_ABOUT THIS EXERCISE_. All the entries that follow are to be returned exactly.

_DATA FOR THIS EXERCISE_.
★ ★ ★ ★ ★

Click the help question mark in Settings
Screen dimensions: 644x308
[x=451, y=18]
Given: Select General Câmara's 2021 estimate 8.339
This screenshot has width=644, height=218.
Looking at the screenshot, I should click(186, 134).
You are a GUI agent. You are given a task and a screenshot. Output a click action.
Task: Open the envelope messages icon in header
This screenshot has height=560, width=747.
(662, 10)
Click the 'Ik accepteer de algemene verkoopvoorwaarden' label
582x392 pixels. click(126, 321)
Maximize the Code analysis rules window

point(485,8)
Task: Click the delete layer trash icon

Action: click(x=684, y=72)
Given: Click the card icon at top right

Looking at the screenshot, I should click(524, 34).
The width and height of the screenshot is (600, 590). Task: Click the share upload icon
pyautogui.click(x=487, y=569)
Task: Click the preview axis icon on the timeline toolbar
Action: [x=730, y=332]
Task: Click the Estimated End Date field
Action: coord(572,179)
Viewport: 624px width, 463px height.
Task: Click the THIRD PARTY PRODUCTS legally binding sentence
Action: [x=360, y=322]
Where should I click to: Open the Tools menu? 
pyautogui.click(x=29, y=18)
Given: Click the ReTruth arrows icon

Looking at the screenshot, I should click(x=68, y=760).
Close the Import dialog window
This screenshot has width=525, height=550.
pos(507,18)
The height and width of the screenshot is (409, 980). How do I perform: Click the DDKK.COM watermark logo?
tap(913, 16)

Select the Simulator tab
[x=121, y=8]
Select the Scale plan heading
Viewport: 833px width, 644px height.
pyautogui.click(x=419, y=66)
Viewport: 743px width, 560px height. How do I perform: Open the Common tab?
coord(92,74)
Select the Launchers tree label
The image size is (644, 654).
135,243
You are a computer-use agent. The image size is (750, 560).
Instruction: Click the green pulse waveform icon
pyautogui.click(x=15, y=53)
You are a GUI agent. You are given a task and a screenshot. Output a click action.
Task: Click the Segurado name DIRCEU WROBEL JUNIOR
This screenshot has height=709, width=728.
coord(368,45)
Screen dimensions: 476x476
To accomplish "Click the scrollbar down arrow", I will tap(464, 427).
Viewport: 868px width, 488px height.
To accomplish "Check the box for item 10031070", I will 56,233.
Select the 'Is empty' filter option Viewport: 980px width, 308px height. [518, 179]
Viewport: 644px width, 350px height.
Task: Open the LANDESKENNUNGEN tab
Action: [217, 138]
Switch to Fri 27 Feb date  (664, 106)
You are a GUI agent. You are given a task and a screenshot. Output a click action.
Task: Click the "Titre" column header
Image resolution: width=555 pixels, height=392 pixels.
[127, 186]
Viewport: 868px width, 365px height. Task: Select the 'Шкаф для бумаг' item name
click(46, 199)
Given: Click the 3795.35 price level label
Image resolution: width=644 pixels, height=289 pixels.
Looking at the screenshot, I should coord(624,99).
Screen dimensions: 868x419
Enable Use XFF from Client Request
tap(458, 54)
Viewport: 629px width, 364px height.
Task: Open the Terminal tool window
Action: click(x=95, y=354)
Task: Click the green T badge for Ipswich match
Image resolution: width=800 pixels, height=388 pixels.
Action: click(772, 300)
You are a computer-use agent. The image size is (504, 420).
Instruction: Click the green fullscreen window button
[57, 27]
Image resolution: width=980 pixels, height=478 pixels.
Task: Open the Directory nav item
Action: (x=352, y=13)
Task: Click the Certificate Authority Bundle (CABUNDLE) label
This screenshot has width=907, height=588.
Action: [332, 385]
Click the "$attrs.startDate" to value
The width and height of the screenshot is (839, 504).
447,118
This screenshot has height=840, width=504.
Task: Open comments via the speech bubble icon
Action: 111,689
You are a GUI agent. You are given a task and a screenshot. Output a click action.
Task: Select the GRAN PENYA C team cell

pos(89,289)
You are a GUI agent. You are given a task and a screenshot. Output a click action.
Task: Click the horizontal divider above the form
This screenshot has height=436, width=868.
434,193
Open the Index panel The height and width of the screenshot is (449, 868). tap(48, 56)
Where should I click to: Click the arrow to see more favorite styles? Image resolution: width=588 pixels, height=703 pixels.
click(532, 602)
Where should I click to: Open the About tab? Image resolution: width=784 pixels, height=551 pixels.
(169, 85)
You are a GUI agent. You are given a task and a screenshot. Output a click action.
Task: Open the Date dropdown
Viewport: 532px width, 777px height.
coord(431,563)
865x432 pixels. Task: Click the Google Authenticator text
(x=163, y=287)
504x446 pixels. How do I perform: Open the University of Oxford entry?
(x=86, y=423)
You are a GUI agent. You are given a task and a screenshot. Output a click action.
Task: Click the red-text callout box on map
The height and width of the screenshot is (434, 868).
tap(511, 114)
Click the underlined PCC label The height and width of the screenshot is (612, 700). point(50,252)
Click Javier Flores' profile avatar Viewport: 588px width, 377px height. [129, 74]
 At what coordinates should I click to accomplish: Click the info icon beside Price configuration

★ ★ ★ ★ ★

_RESPONSE TO THE EXERCISE_.
Click the help question mark in Settings
Screen dimensions: 644x308
[x=451, y=18]
Given: Select General Câmara's 2021 estimate 8.339
This screenshot has width=644, height=218.
Looking at the screenshot, I should click(186, 134).
You are a GUI agent. You are given a task and a screenshot. Output a click action.
Task: Open the envelope messages icon in header
This screenshot has height=560, width=747.
(662, 10)
Click the 'Ik accepteer de algemene verkoopvoorwaarden' label
582x392 pixels. click(126, 321)
Maximize the Code analysis rules window

point(485,8)
Task: Click the delete layer trash icon

Action: click(x=684, y=72)
Given: Click the card icon at top right

Looking at the screenshot, I should click(524, 34).
The width and height of the screenshot is (600, 590). Task: Click the share upload icon
pyautogui.click(x=487, y=569)
Task: Click the preview axis icon on the timeline toolbar
Action: [x=730, y=332]
Task: Click the Estimated End Date field
Action: coord(572,179)
Viewport: 624px width, 463px height.
Task: Click the THIRD PARTY PRODUCTS legally binding sentence
Action: [x=360, y=322]
Where should I click to: Open the Tools menu? 
pyautogui.click(x=29, y=18)
Given: Click the ReTruth arrows icon

Looking at the screenshot, I should click(x=68, y=760).
Close the Import dialog window
This screenshot has width=525, height=550.
pos(507,18)
The height and width of the screenshot is (409, 980). How do I perform: Click the DDKK.COM watermark logo?
tap(913, 16)

Select the Simulator tab
[x=121, y=8]
Select the Scale plan heading
Viewport: 833px width, 644px height.
pyautogui.click(x=419, y=66)
Viewport: 743px width, 560px height. How do I perform: Open the Common tab?
coord(92,74)
Select the Launchers tree label
The image size is (644, 654).
135,243
You are a computer-use agent. The image size is (750, 560).
Instruction: Click the green pulse waveform icon
pyautogui.click(x=15, y=53)
You are a GUI agent. You are given a task and a screenshot. Output a click action.
Task: Click the Segurado name DIRCEU WROBEL JUNIOR
This screenshot has height=709, width=728.
coord(368,45)
Screen dimensions: 476x476
To accomplish "Click the scrollbar down arrow", I will tap(464, 427).
Viewport: 868px width, 488px height.
To accomplish "Check the box for item 10031070", I will 56,233.
Select the 'Is empty' filter option Viewport: 980px width, 308px height. [518, 179]
Viewport: 644px width, 350px height.
Task: Open the LANDESKENNUNGEN tab
Action: [217, 138]
Switch to Fri 27 Feb date  (664, 106)
You are a GUI agent. You are given a task and a screenshot. Output a click action.
Task: Click the "Titre" column header
Image resolution: width=555 pixels, height=392 pixels.
[127, 186]
Viewport: 868px width, 365px height. Task: Select the 'Шкаф для бумаг' item name
click(46, 199)
Given: Click the 3795.35 price level label
Image resolution: width=644 pixels, height=289 pixels.
Looking at the screenshot, I should coord(624,99).
Screen dimensions: 868x419
Enable Use XFF from Client Request
tap(458, 54)
Viewport: 629px width, 364px height.
Task: Open the Terminal tool window
Action: click(x=95, y=354)
Task: Click the green T badge for Ipswich match
Image resolution: width=800 pixels, height=388 pixels.
Action: click(772, 300)
You are a computer-use agent. The image size is (504, 420).
Instruction: Click the green fullscreen window button
[57, 27]
Image resolution: width=980 pixels, height=478 pixels.
Task: Open the Directory nav item
Action: (x=352, y=13)
Task: Click the Certificate Authority Bundle (CABUNDLE) label
This screenshot has width=907, height=588.
Action: [332, 385]
Click the "$attrs.startDate" to value
The width and height of the screenshot is (839, 504).
447,118
This screenshot has height=840, width=504.
Task: Open comments via the speech bubble icon
Action: 111,689
You are a GUI agent. You are given a task and a screenshot. Output a click action.
Task: Select the GRAN PENYA C team cell

pos(89,289)
You are a GUI agent. You are given a task and a screenshot. Output a click action.
Task: Click the horizontal divider above the form
This screenshot has height=436, width=868.
434,193
Open the Index panel The height and width of the screenshot is (449, 868). tap(48, 56)
Where should I click to: Click the arrow to see more favorite styles? Image resolution: width=588 pixels, height=703 pixels.
click(532, 602)
Where should I click to: Open the About tab? Image resolution: width=784 pixels, height=551 pixels.
(169, 85)
You are a GUI agent. You are given a task and a screenshot. Output a click action.
Task: Open the Date dropdown
Viewport: 532px width, 777px height.
coord(431,563)
865x432 pixels. Task: Click the Google Authenticator text
(x=163, y=287)
504x446 pixels. How do I perform: Open the University of Oxford entry?
(x=86, y=423)
You are a GUI agent. You are given a task and a screenshot. Output a click action.
Task: Click the red-text callout box on map
The height and width of the screenshot is (434, 868).
tap(511, 114)
Click the underlined PCC label The height and width of the screenshot is (612, 700). point(50,252)
Click Javier Flores' profile avatar Viewport: 588px width, 377px height. [129, 74]
 At what coordinates should I click to accomplish: Click the info icon beside Price configuration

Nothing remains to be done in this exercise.